Some aspects of present disclosure include a system or device configured (e.g., programmed) to perform one or more examples of the disclosed methods, and a tangible computer readable medium (e.g., a disc) which stores code for implementing one or more examples of the disclosed methods or steps thereof. For example, some disclosed systems can be or include a programmable general purpose processor, digital signal processor, or microprocessor, programmed with software or firmware and/or otherwise configured to perform any of a variety of operations on data, including an embodiment of disclosed methods or steps thereof. Such a general purpose processor may be or include a computer system including an input device, a memory, and a processing subsystem that is programmed (and/or otherwise configured) to perform one or more examples of the disclosed methods (or steps thereof) in response to data asserted thereto.

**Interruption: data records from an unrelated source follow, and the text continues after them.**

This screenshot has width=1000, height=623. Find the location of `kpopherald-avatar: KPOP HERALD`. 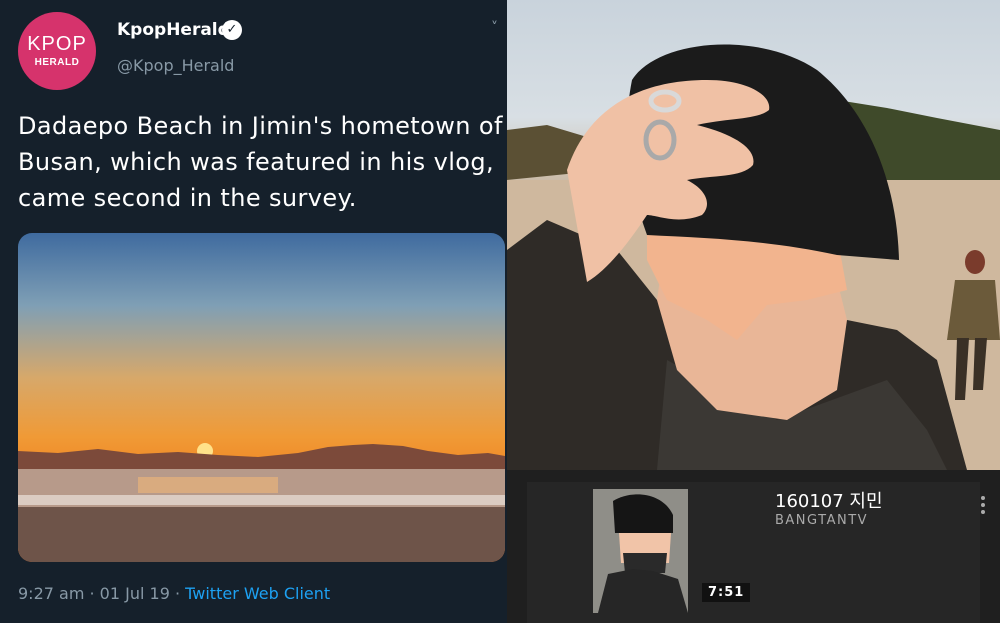

kpopherald-avatar: KPOP HERALD is located at coordinates (57, 51).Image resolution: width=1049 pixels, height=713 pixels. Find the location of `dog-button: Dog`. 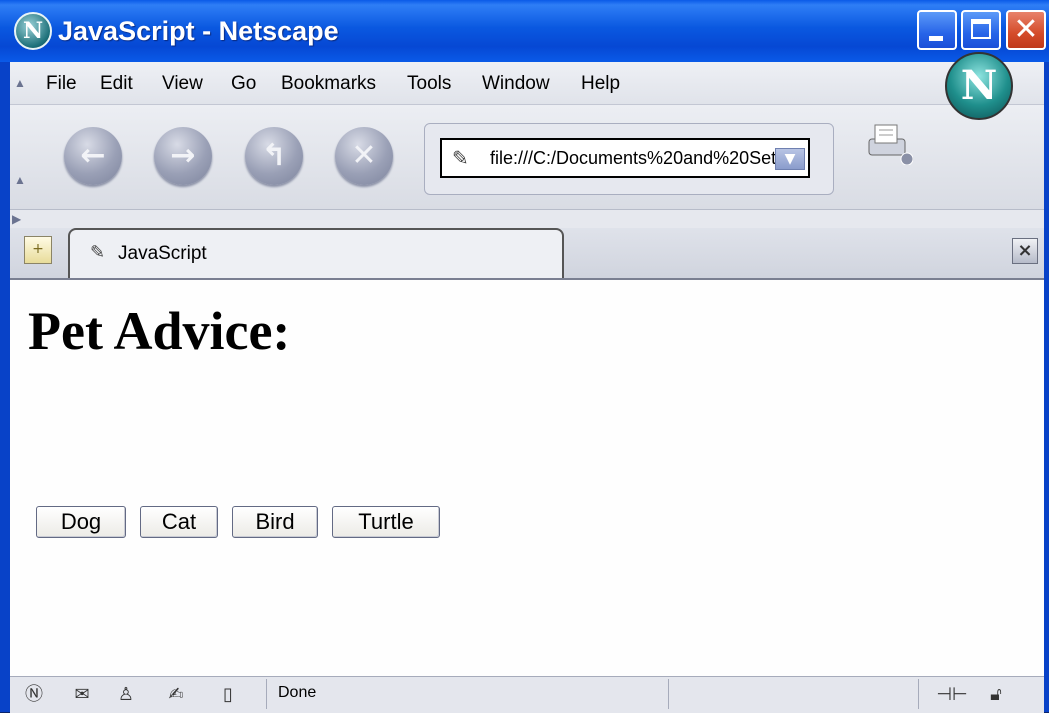

dog-button: Dog is located at coordinates (81, 522). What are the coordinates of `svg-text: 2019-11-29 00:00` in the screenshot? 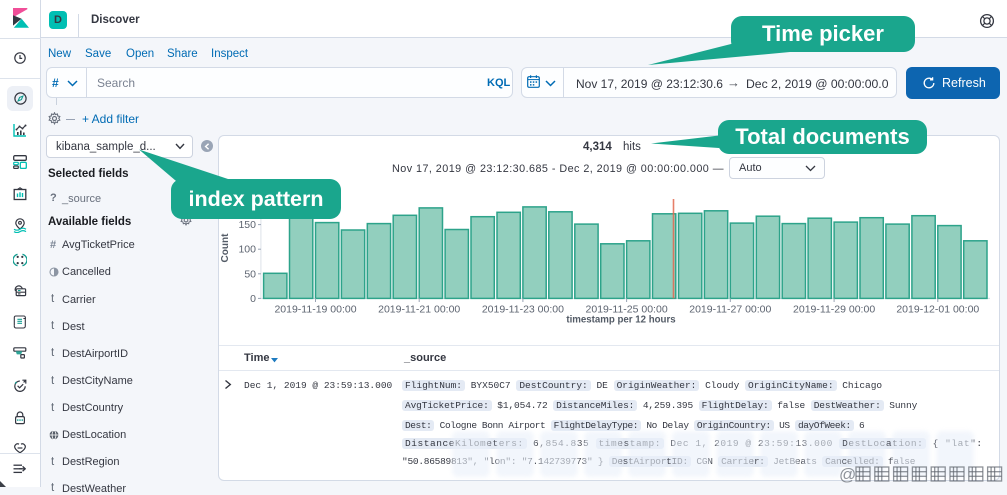 It's located at (834, 310).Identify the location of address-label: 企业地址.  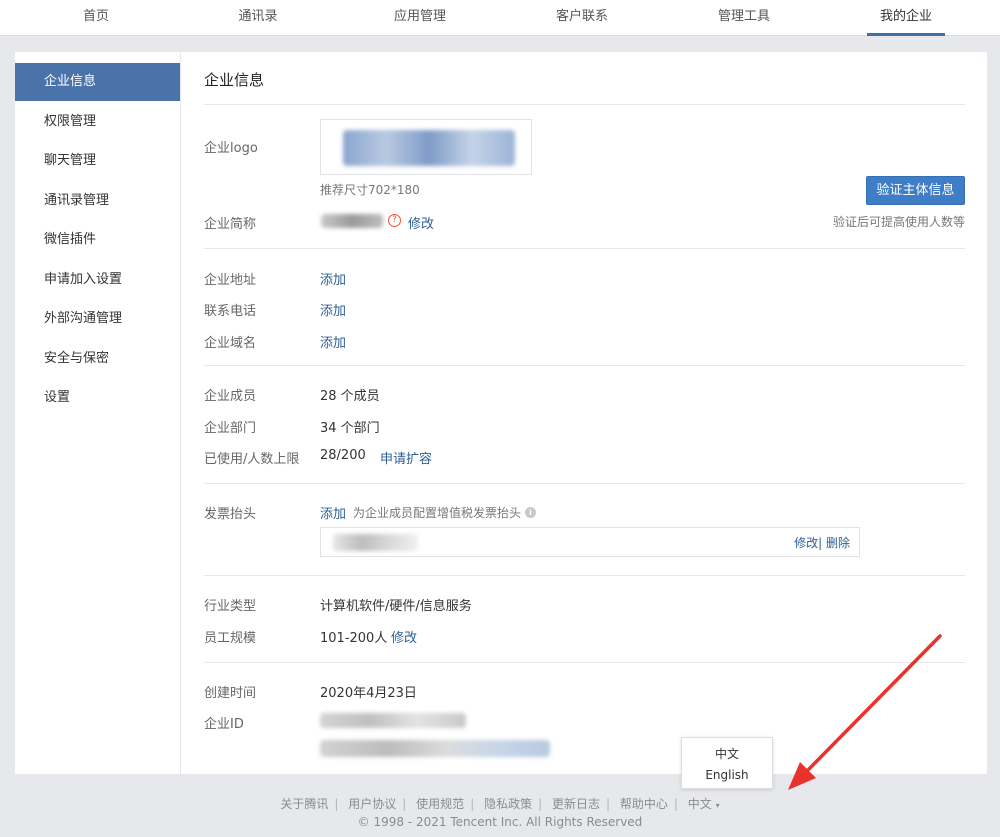
(230, 280).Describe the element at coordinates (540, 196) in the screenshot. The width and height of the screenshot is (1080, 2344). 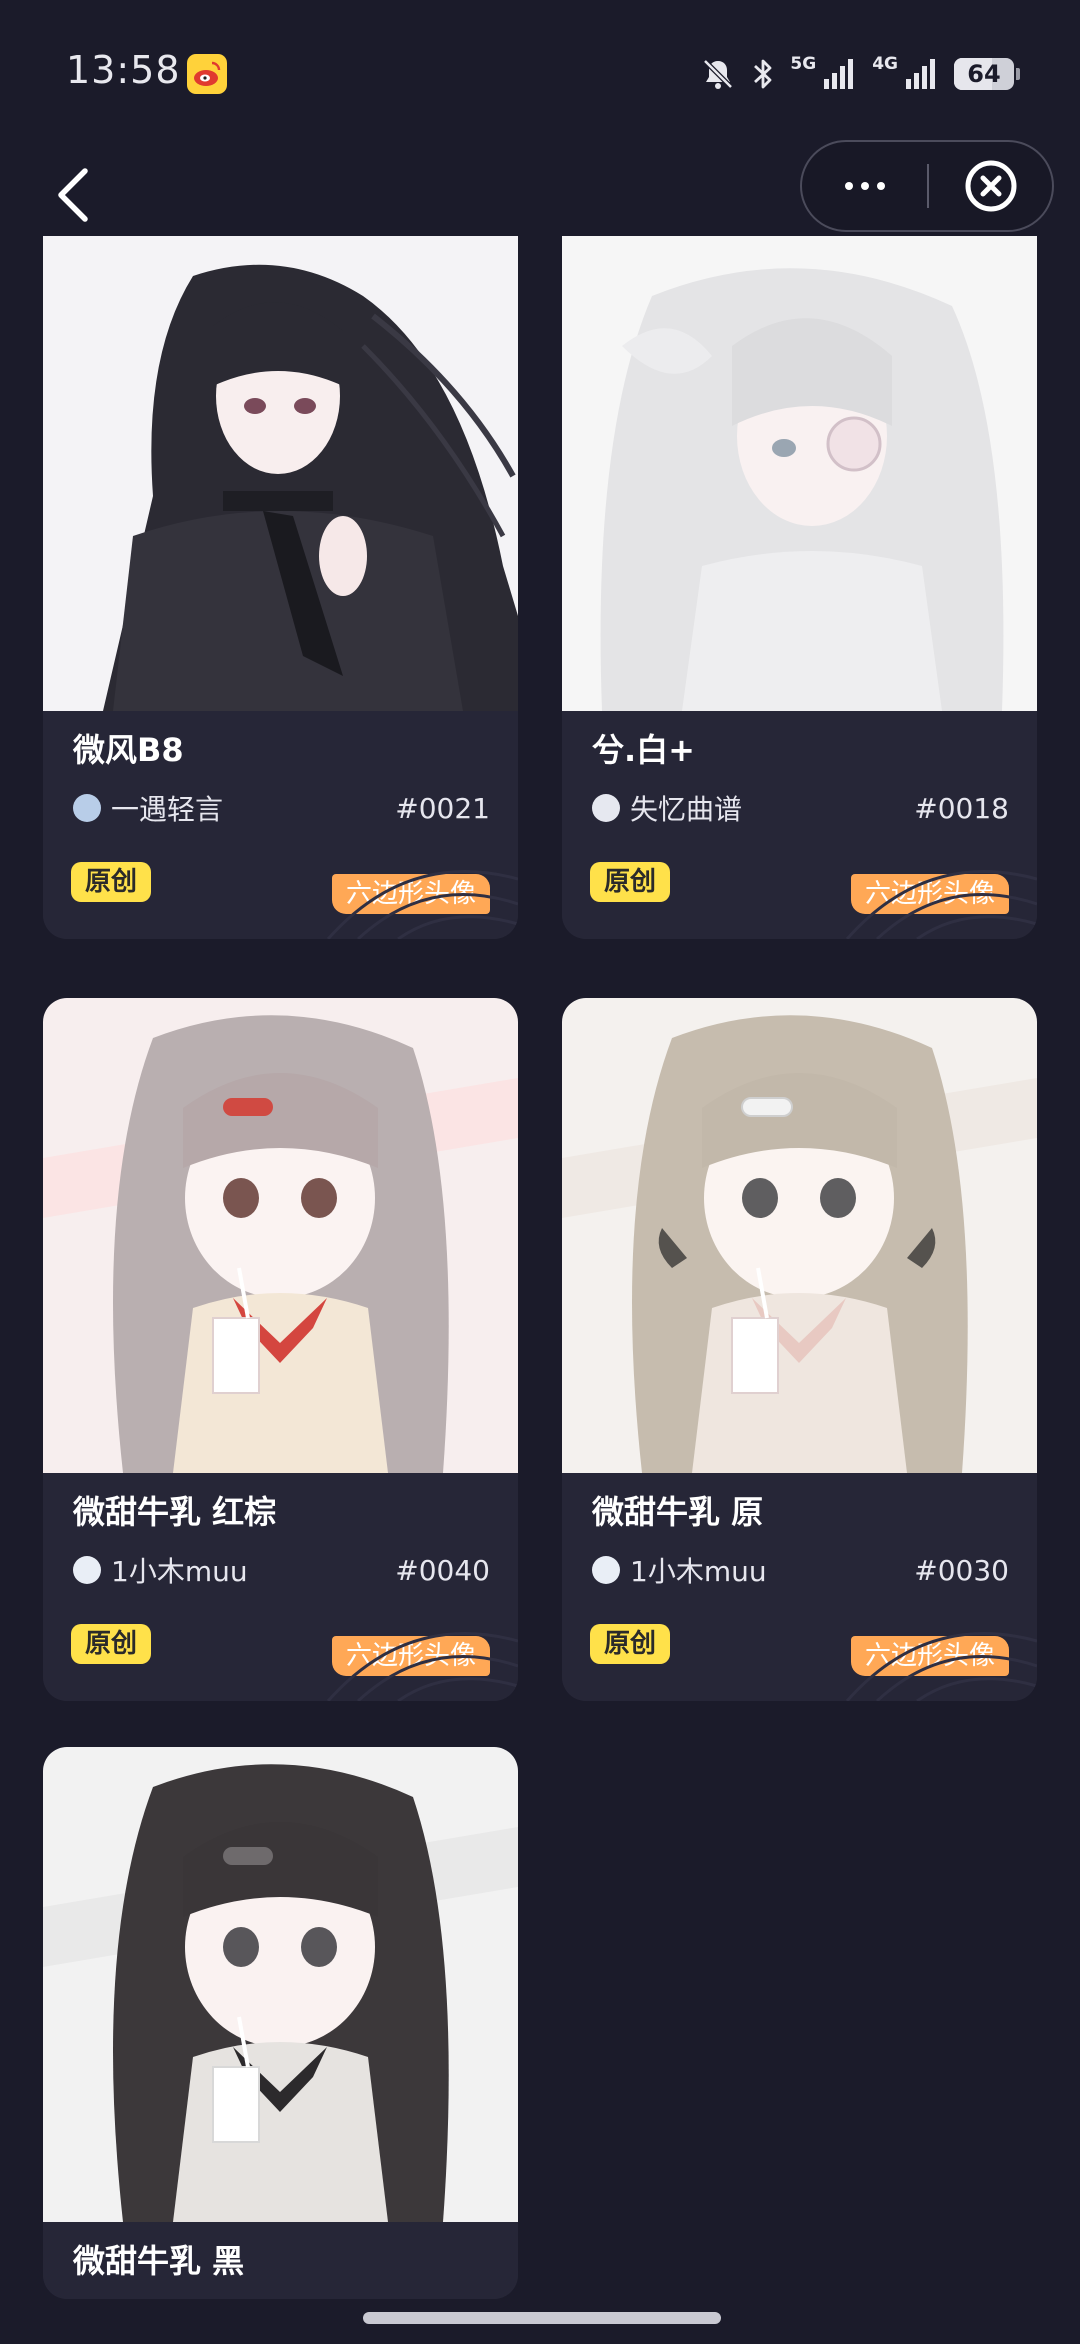
I see `nav-bar` at that location.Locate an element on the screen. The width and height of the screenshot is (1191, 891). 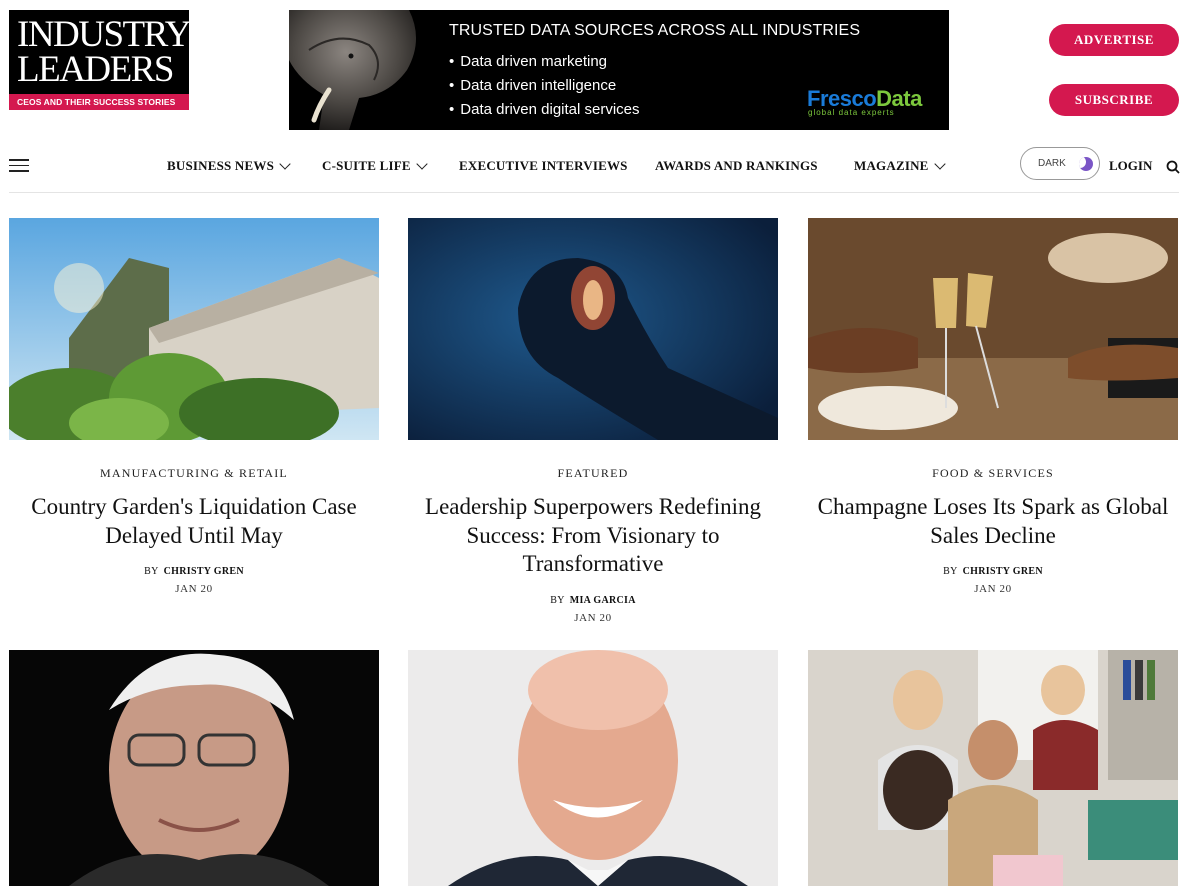
nav-item-magazine: MAGAZINE is located at coordinates (900, 166).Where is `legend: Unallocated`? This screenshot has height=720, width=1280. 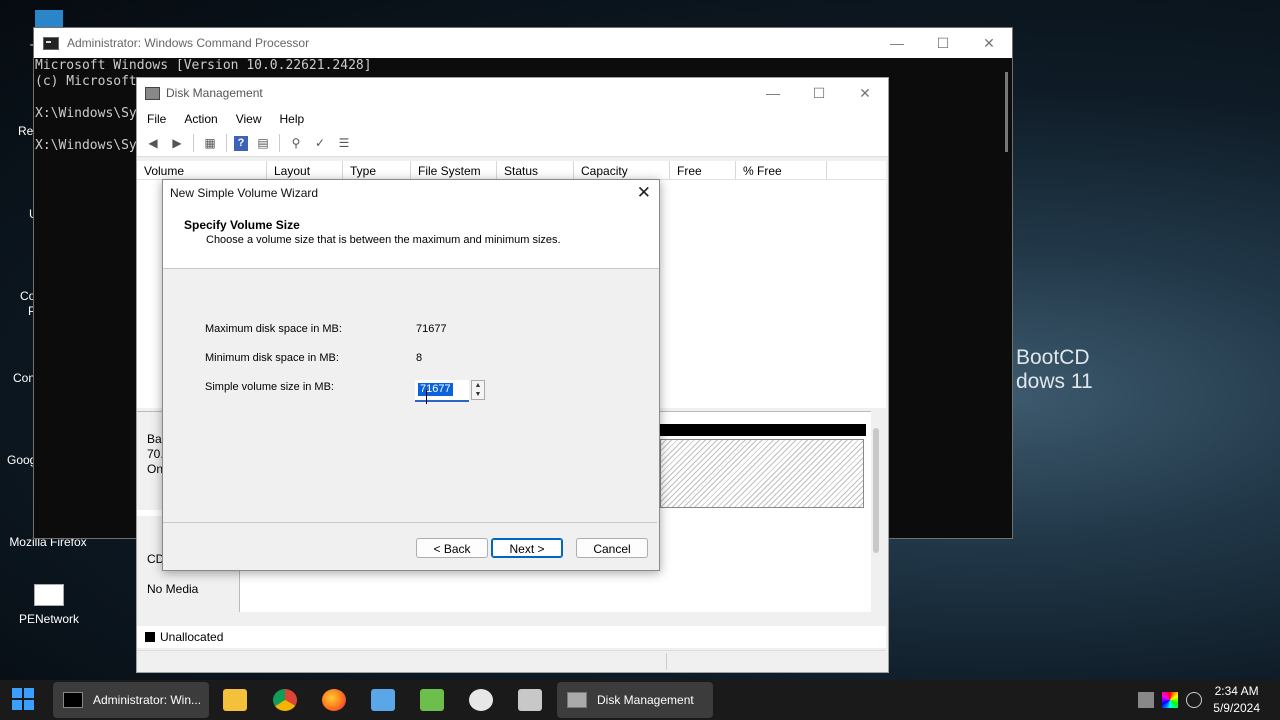
legend: Unallocated is located at coordinates (512, 637).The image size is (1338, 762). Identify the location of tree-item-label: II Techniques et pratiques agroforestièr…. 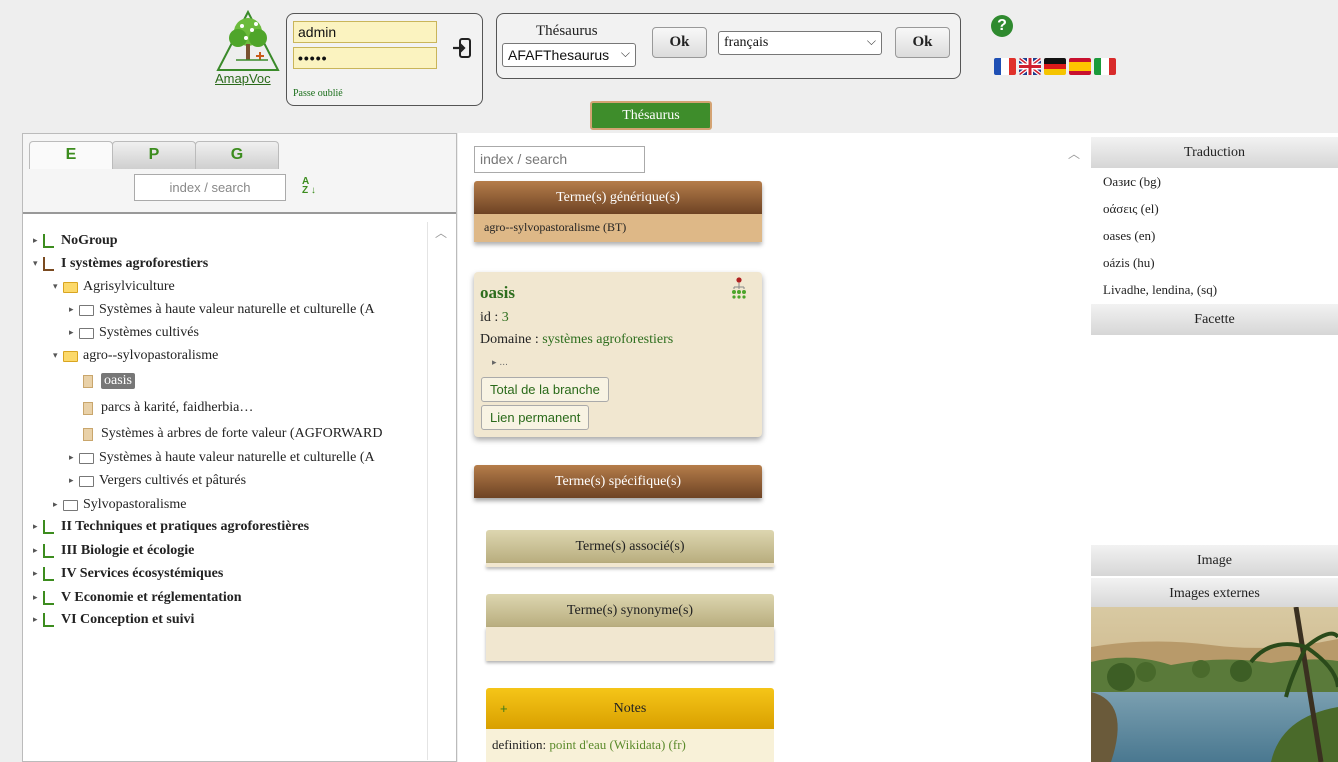
(186, 526).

Some embodiments may be implemented as a configurable (e.g., programmable) digital signal processor (DSP) that is configured (e.g., programmed and otherwise configured) to perform required processing on audio signal(s), including performance of one or more examples of the disclosed methods. Alternatively, embodiments of the disclosed systems (or elements thereof) may be implemented as a general purpose processor (e.g., a personal computer (PC) or other computer system or microprocessor, which may include an input device and a memory) which is programmed with software or firmware and/or otherwise configured to perform any of a variety of operations including one or more examples of the disclosed methods. Alternatively, elements of some embodiments of the inventive system are implemented as a general purpose processor or DSP configured (e.g., programmed) to perform one or more examples of the disclosed methods, and the system also includes other elements (e.g., one or more loudspeakers and/or one or more microphones). A general purpose processor configured to perform one or more examples of the disclosed methods may be coupled to an input device (e.g., a mouse and/or a keyboard), a memory, and a display device.

Another aspect of present disclosure is a computer readable medium (for example, a disc or other tangible storage medium) which stores code for performing (e.g., coder executable to perform) one or more examples of the disclosed methods or steps thereof.

While specific embodiments of the present disclosure and applications of the disclosure have been described herein, it will be apparent to those of ordinary skill in the art that many variations on the embodiments and applications described herein are possible without departing from the scope of the disclosure described and claimed herein. It should be understood that while certain forms of the disclosure have been shown and described, the disclosure is not to be limited to the specific embodiments described and shown or the specific methods described.